Under the Equality Act 2010, which superseded the Race Relations Act 1976, if there are facts from which the Employment Tribunal (ET) could decide, in the absence of any other explanation, that an employer has committed a discriminatory act, it is then necessary for the employer to prove otherwise in order to defend the claim.
In Veolia Environmental Services UK v Gumbs, the Employment Appeal Tribunal (EAT) upheld a race discrimination claim brought by a black refuse worker and provided guidance on this recurrently thorny issue.
Marlon Gumbs began working for Veolia Environmental Services UK in 2003 as an agency worker and later became an employee. He claimed to have repeatedly expressed a wish to qualify to drive a rubbish collection vehicle, but his employer failed to consider him for this role, even after he had subsequently paid for his own training and passed the LGV test, and there was a shortage of drivers. In addition, in April 2009, ostensibly because of budget cuts, he was taken off rubbish collection duties and demoted to work on foot with a street barrow, although this arrangement only lasted three days.

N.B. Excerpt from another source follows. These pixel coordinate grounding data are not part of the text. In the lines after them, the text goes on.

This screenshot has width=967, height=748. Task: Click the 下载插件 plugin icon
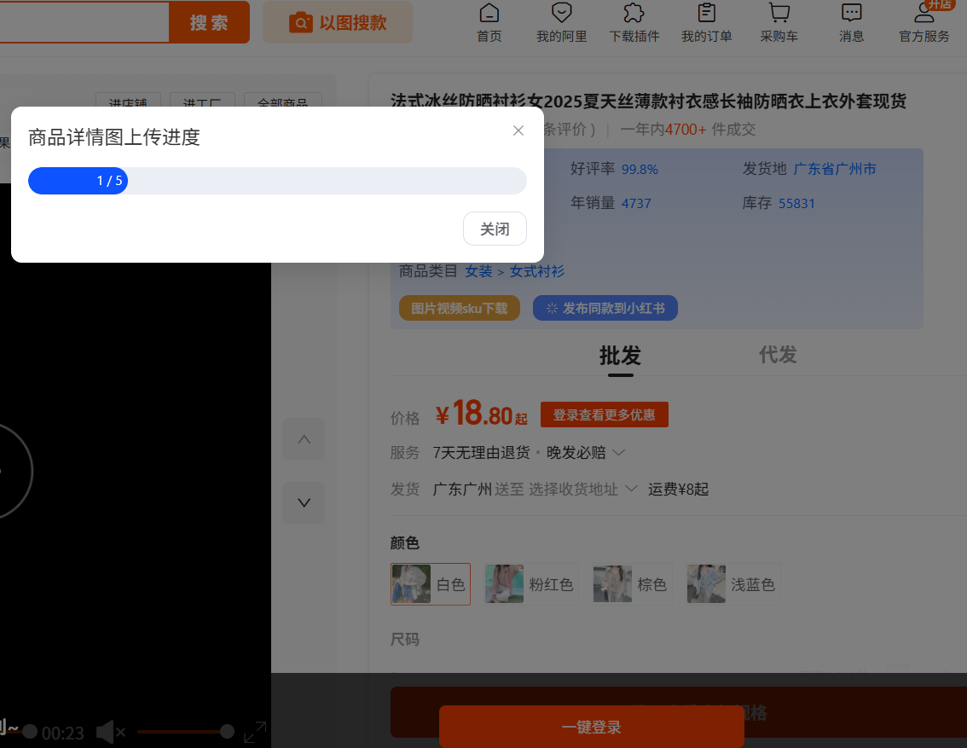634,21
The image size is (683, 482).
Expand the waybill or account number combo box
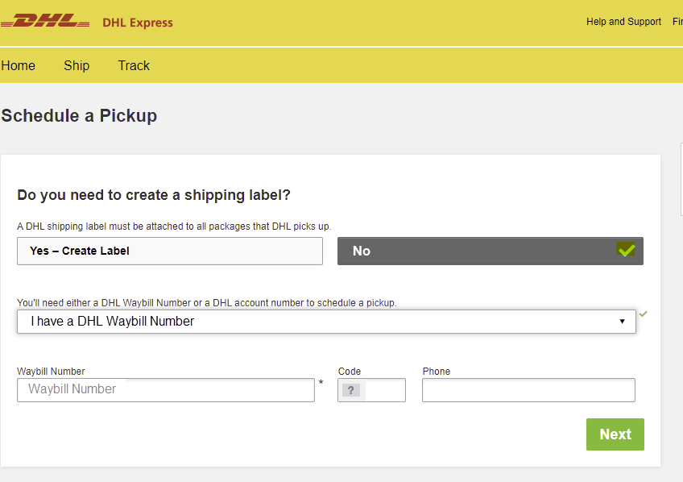[326, 321]
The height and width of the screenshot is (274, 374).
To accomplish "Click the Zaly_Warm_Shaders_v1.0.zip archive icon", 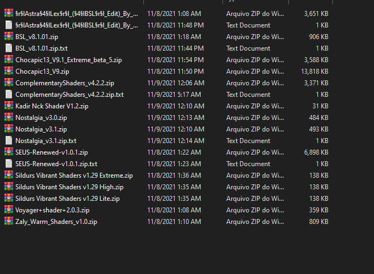I will tap(9, 221).
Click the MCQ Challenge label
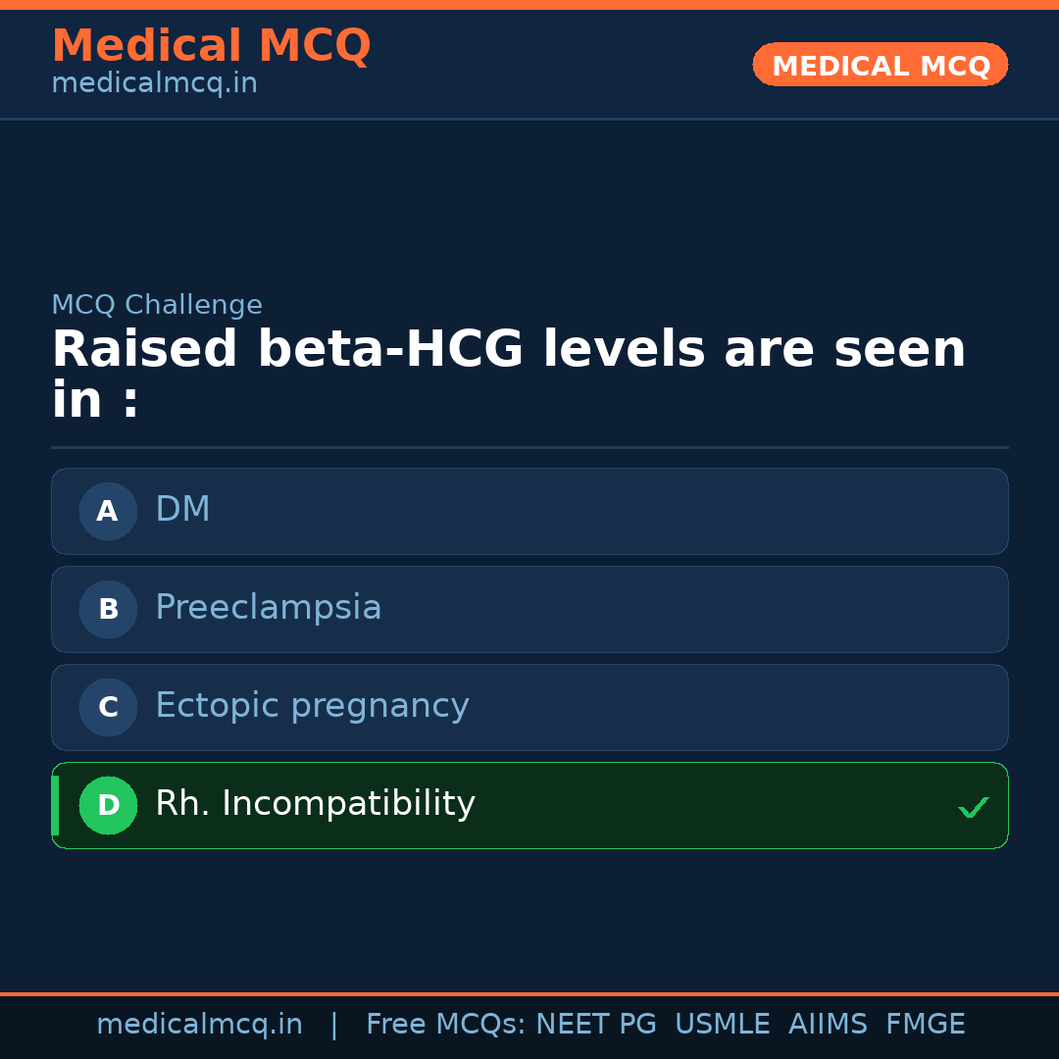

At the ET, Mr Gumbs successfully argued that he had been denied promotion and assessment for a driving role on grounds of his race following a personality clash with his manager. The ET also found that his employer had provided a ‘superfluity’ of reasons, not all of which were consistent, as to why Mr Gumbs had been transferred to working on foot and in so doing had failed to provide satisfactory evidence for its conduct.
On appeal, it was submitted that the ET had wrongly reversed the burden of proof so as to require the employer to provide a non-discriminatory explanation for the different treatment meted out to Mr Gumbs. It was argued that there was no evidential basis for that approach. Evidence of unreasonable behaviour is not enough to conclude that an act has discriminatory potential and the ET’s decision was perverse.
However, in dismissing the appeal, the EAT noted that no other employee had been treated in the same way as Mr Gumbs and judged that the ET had not erred in taking into account that there had been differing and inconsistent explanations of its conduct put forward by his employer when determining that the burden of proof had been reversed. The EAT did not think that the ET had misdirected itself as to Mr Gumb’s demotion or driving assessment and had reached findings that were open to it on the evidence before it.
Acknowledging that the burden of proof and inferences of discrimination remain ‘difficult and controversial’ topics, the EAT found that such issues are intensely fact sensitive and that the decisions of ETs in such cases should only be interfered with ‘in the clearest case of misdirection or perversity’.